Prior to moving to Italy to begin my PHD at IMT Lucca, I graduated in 2010 from Liverpool John Moores University with a joint honors Bachelor's degree in American Studies and Cultural Studies. Two years later I received my Master's degree, also in American Studies, from the University of Manchester. My Master's dissertation, which was supervised by Professor Natalie Zacek, was an analysis of the contemporary American incarceration system, with a particular focus on the spread of 'supermax' prisons.

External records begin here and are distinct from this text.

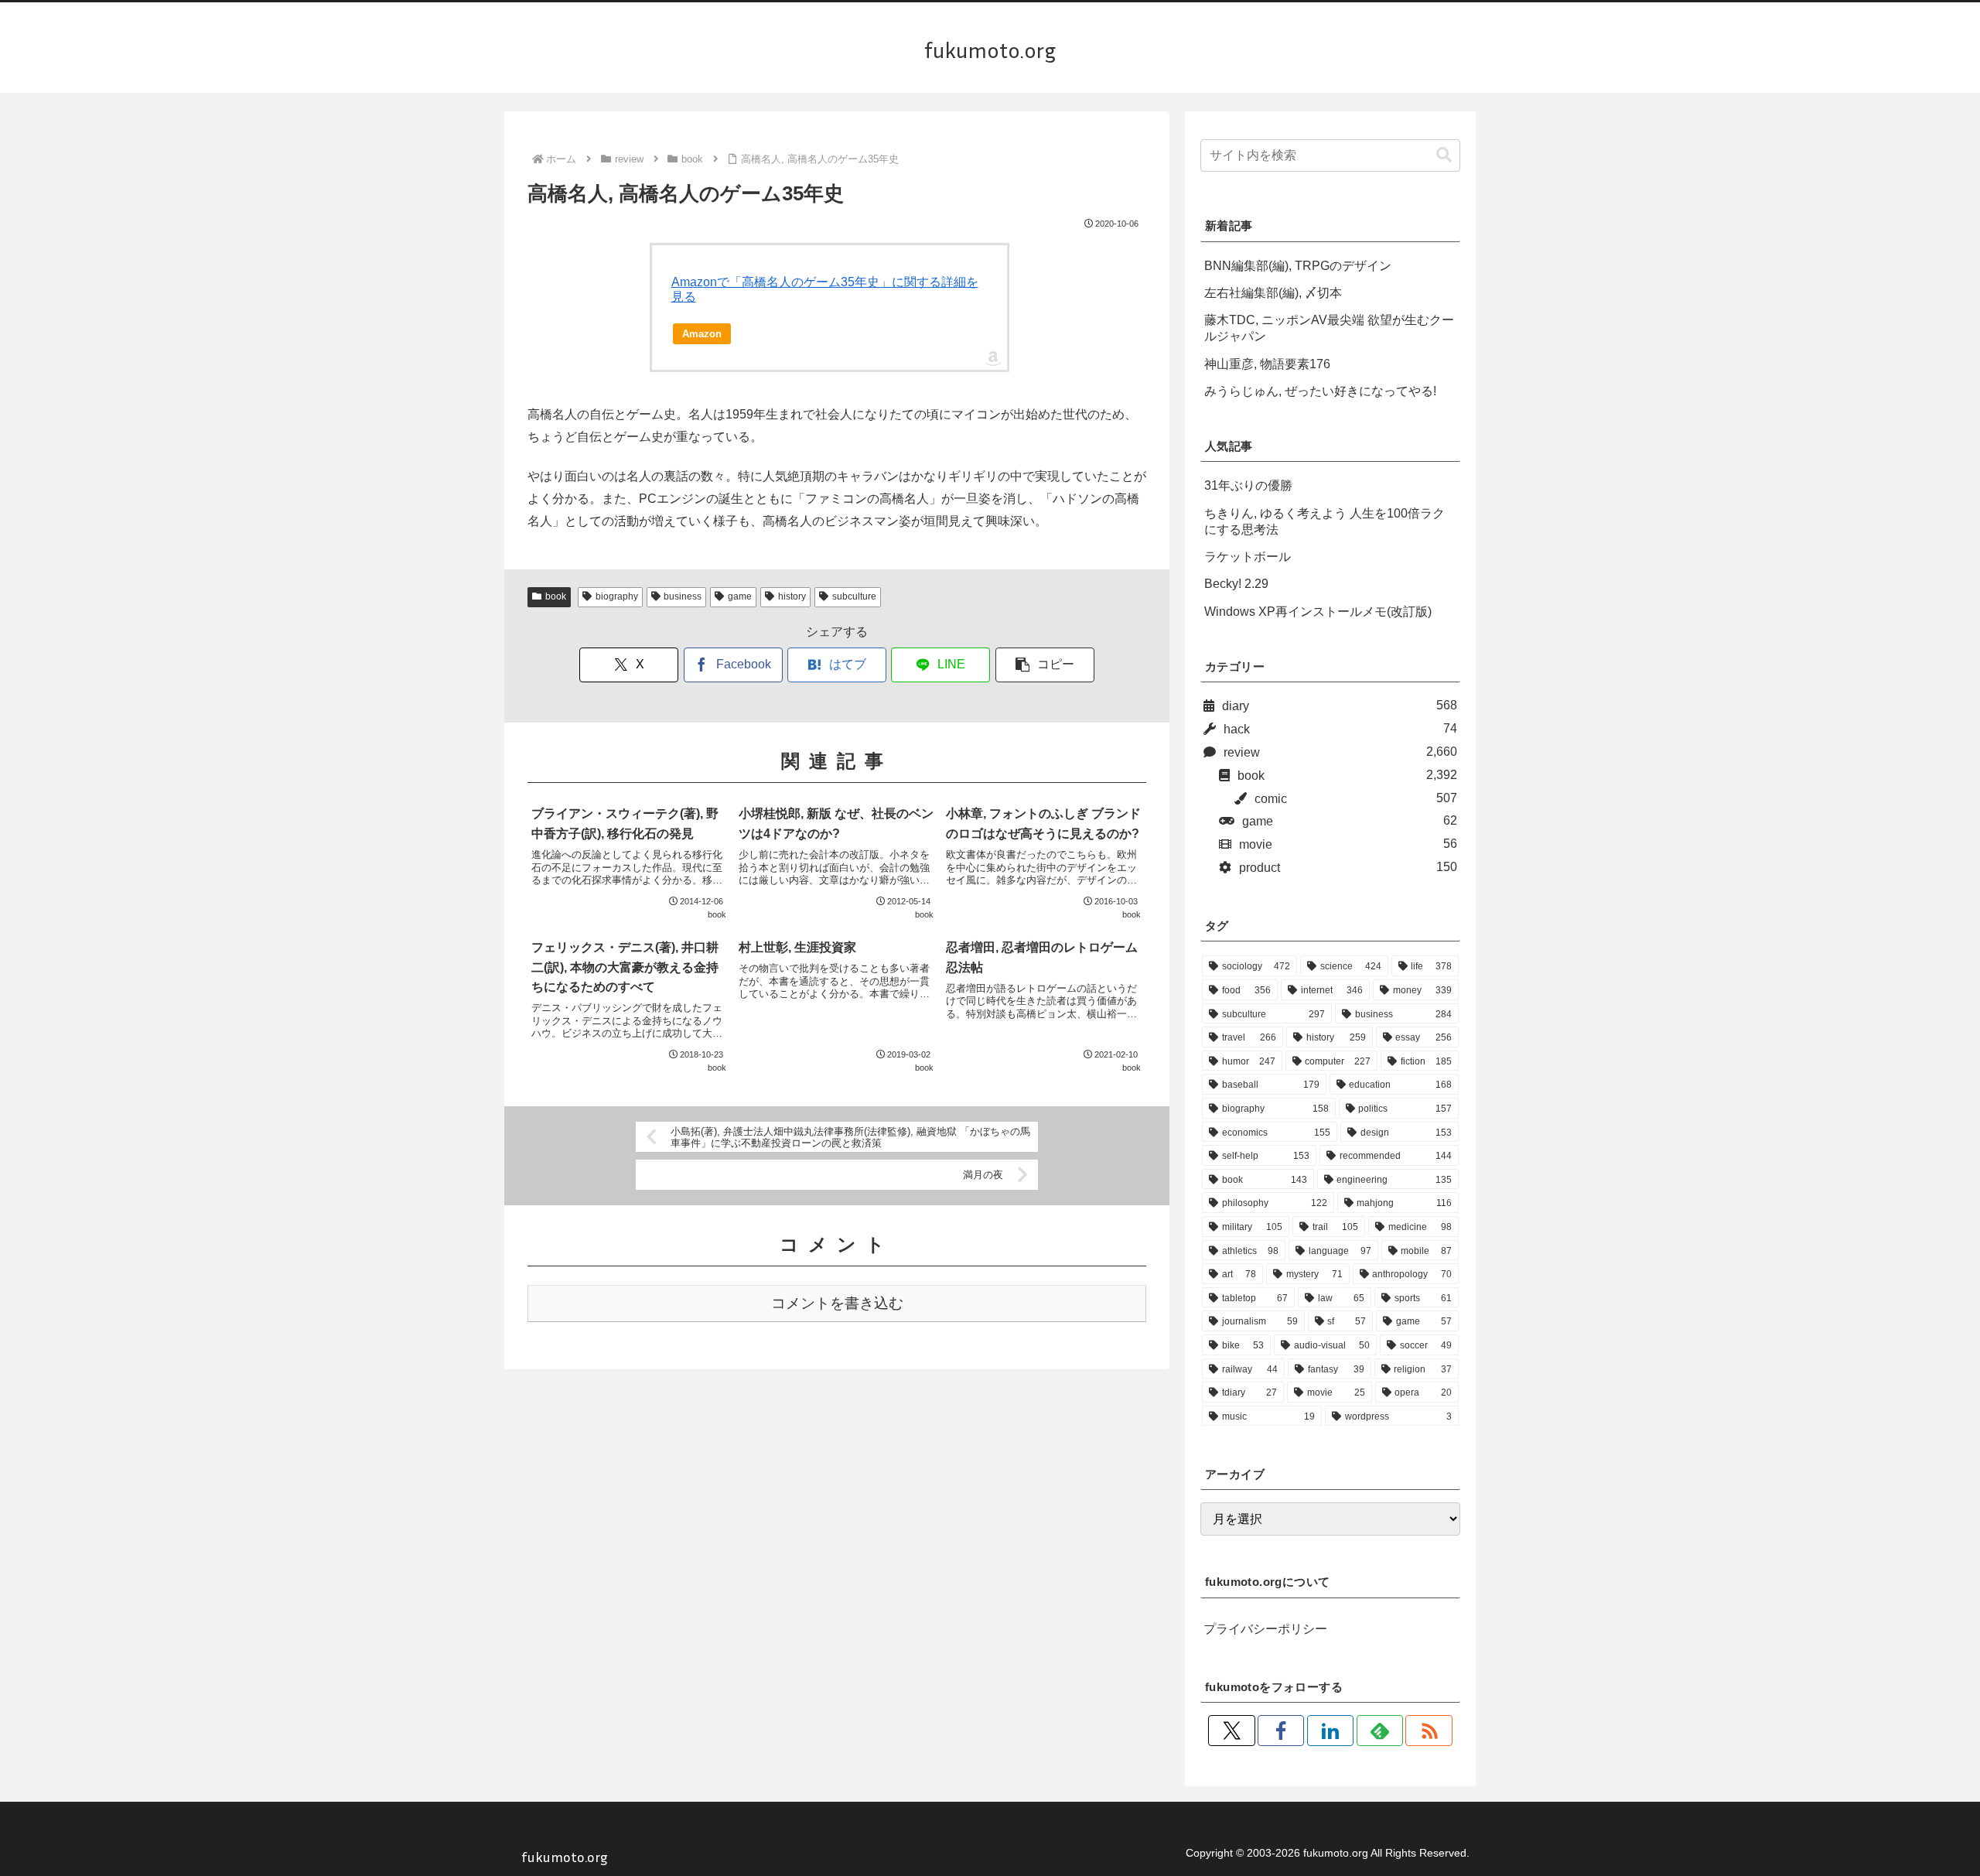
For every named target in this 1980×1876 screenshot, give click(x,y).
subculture (854, 596)
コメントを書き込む (837, 1303)
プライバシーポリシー (1265, 1628)
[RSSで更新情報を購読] (1428, 1730)
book (555, 596)
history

I am currently in the process of planning my research abroad
period, during which I will be based in Atlanta, Georgia, and for
which I intend to collaborate with faculty members from the
University of West Georgia
and Emory University.
Research Interest
I have had an interest in numerous different dimensions of contemporary American history, politics and culture since the beginning of my Bachelor's degree in 2007. My Bachelor's dissertation focused on how political discourses related to American involvement in the Gulf states in the post-Cold War Era, whilst my Master's dissertation examined the emergence of 'supermax' prisons within the contemporary incarceration system.
My current project deals with the political mobilization of
evangelical Christian groups in the 1970s American South. It will
explore the previously-understudied connections between federal
Cold War military spending, free market capitalism, demographic
change and the rise of the new Christian Right. The supervisor of
my project is Professor Daniel K.
Williams, of the University of West Georgia.